Carearbeit als kollektive Aufgabe
Was könnten die Männer selbst zur Verbesserung der Lebenssituation von Frauen beitragen?
Das vielleicht Radikalste, das Männer tun könnten, ist, der Arbeit nachzugehen, die traditionell als Frauenarbeit angesehen wird: Kinderbetreuung, Krankenpflege, Altenpflege, Hausputz, Hauswirtschaft. Was wäre, wenn Männer die gleiche Verantwortung dafür übernehmen würden? Wie sähe unsere Politik aus, wenn wir Carearbeit mitdenken? Die Arbeit ist die wichtigste, die wir verrichten. Folglich müsste sie als kollektive Aufgabe betrachtet werden, der gleichermaßen von Frauen und Männern nachgekommen werden muss. Das wäre eine transformative Politik.

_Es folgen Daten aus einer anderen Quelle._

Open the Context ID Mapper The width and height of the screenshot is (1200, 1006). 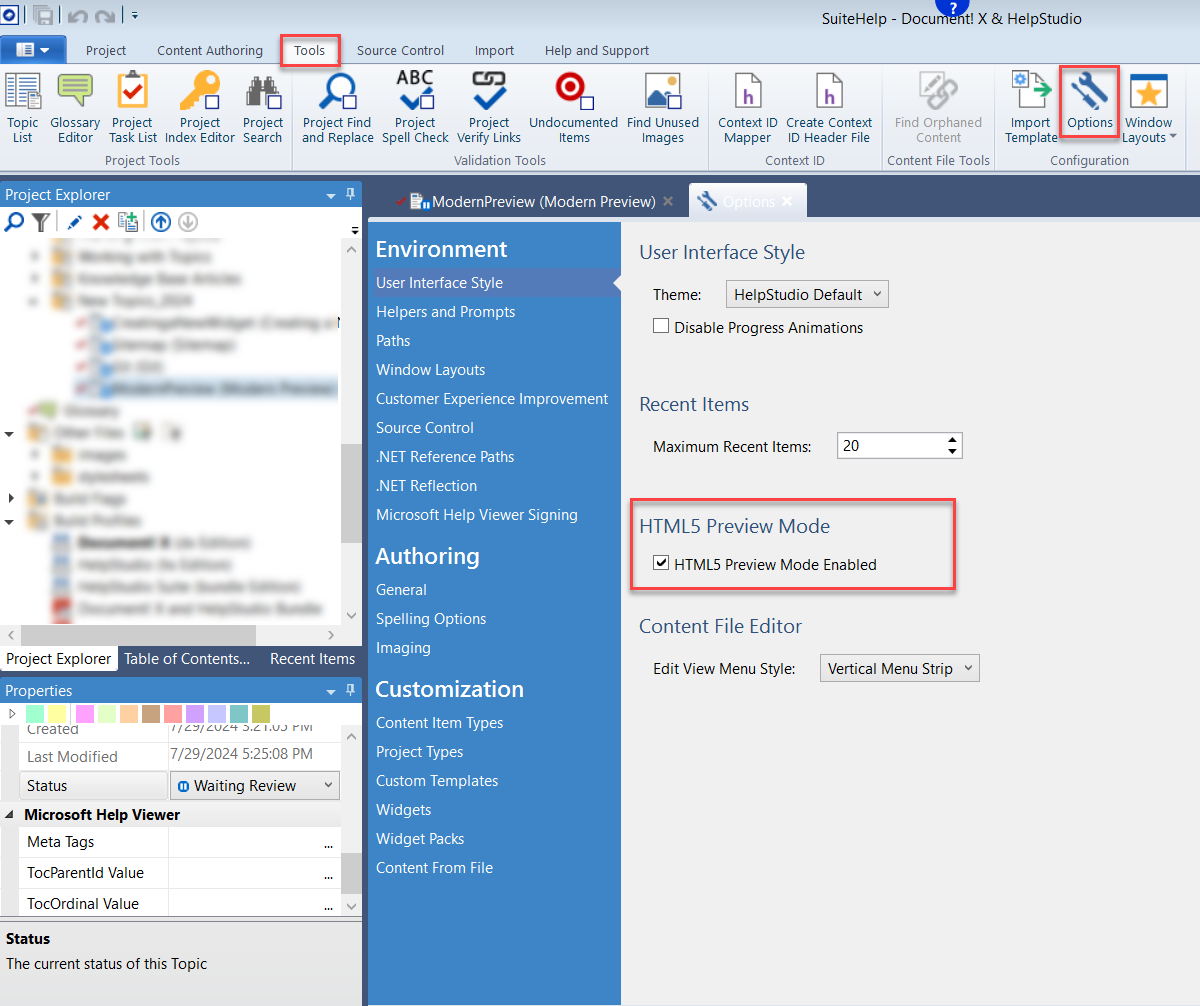click(x=747, y=107)
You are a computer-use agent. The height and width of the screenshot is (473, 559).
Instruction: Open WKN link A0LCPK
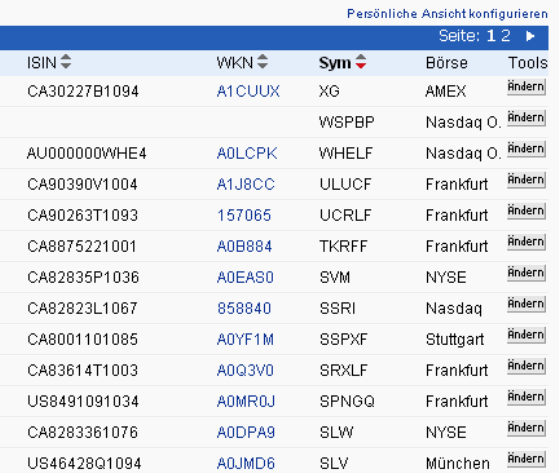click(247, 153)
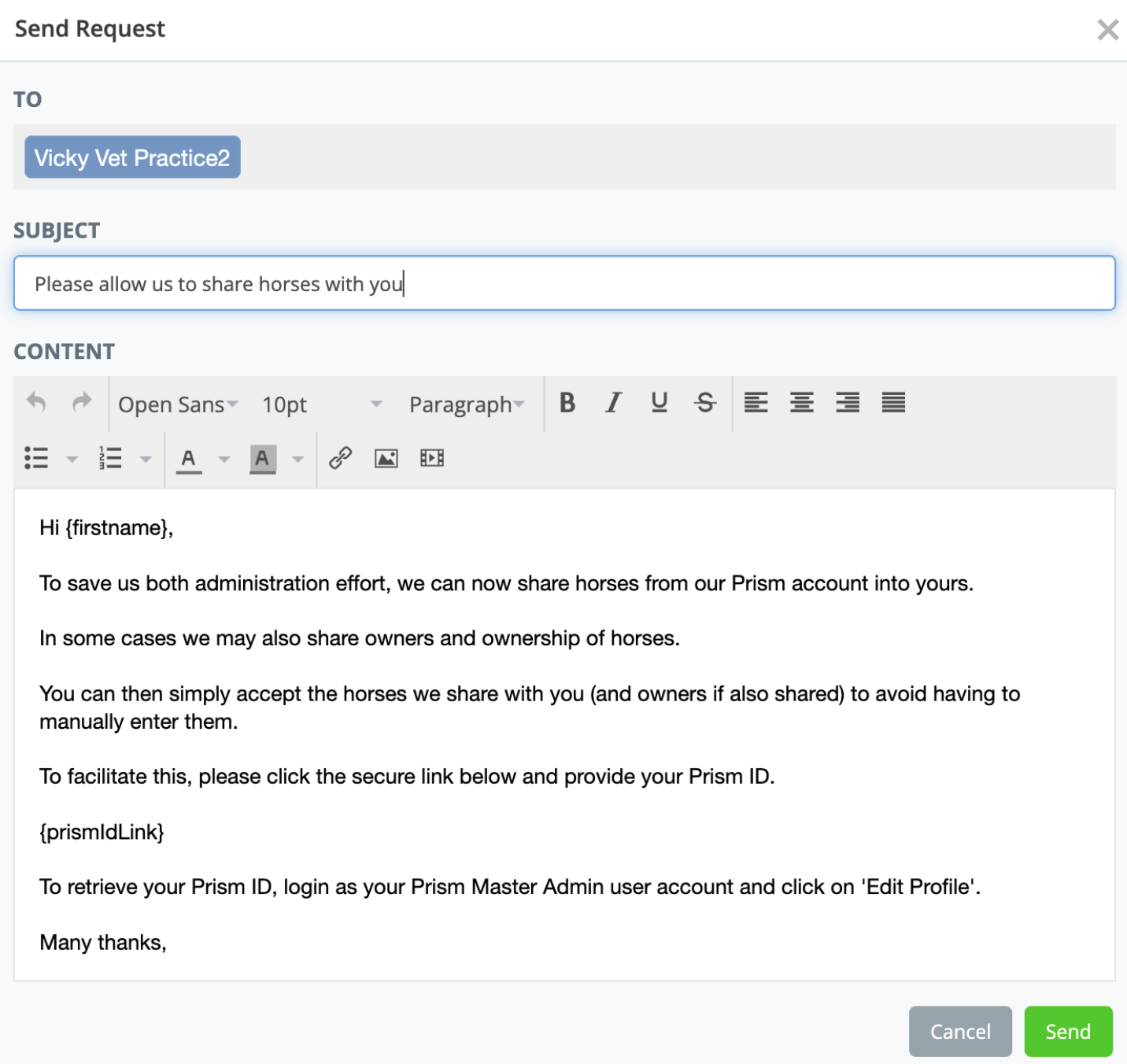Expand the Paragraph format dropdown
Screen dimensions: 1127x1064
467,405
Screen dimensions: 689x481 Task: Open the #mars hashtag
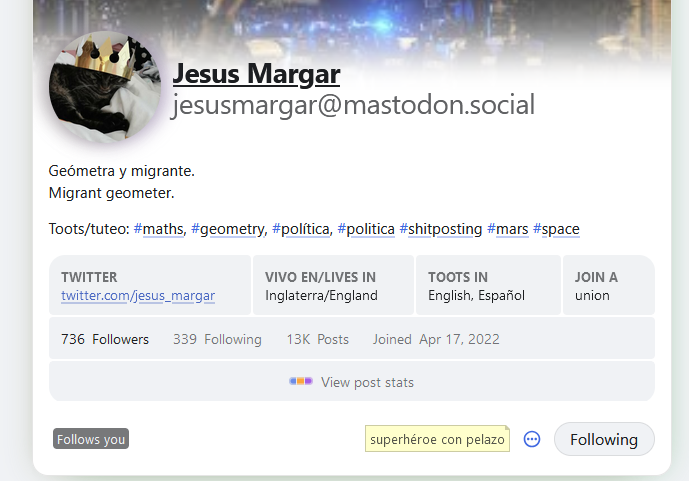coord(508,229)
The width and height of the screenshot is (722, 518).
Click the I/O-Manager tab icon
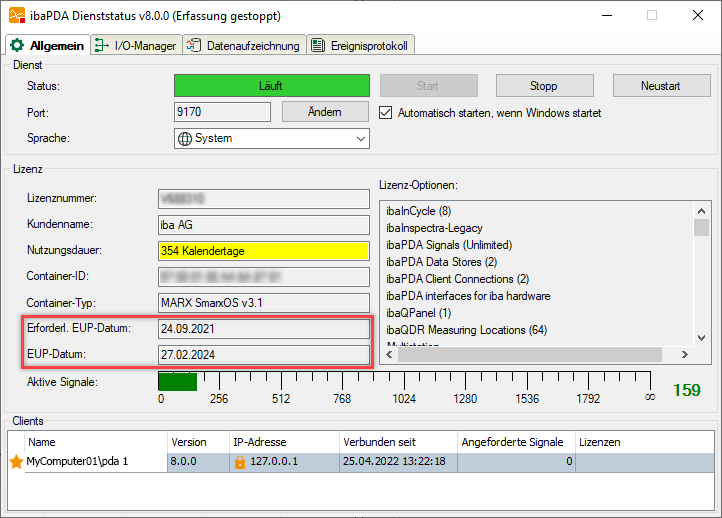103,46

Wie lange wird diese Transformation dauern, oder ist sie am Ende nur eine schöne Utopie?
Grundsätzlich ist alles möglich. Pessimistisch gesehen frage ich mich, ob die Klimakrise uns erwischen wird, bevor wir die Chance dazu haben, etwas zu verändern. Es sind die armen Frauen der Welt, die am stärksten von der Klimakrise betroffen sind. Sie fordern uns seit sehr langer Zeit auf, das Thema Klimawandel ernst zu nehmen und darauf zu reagieren. In Bezug auf die politische Ausrichtung bleibe ich hoffnungsvoll, weil ich es sein muss.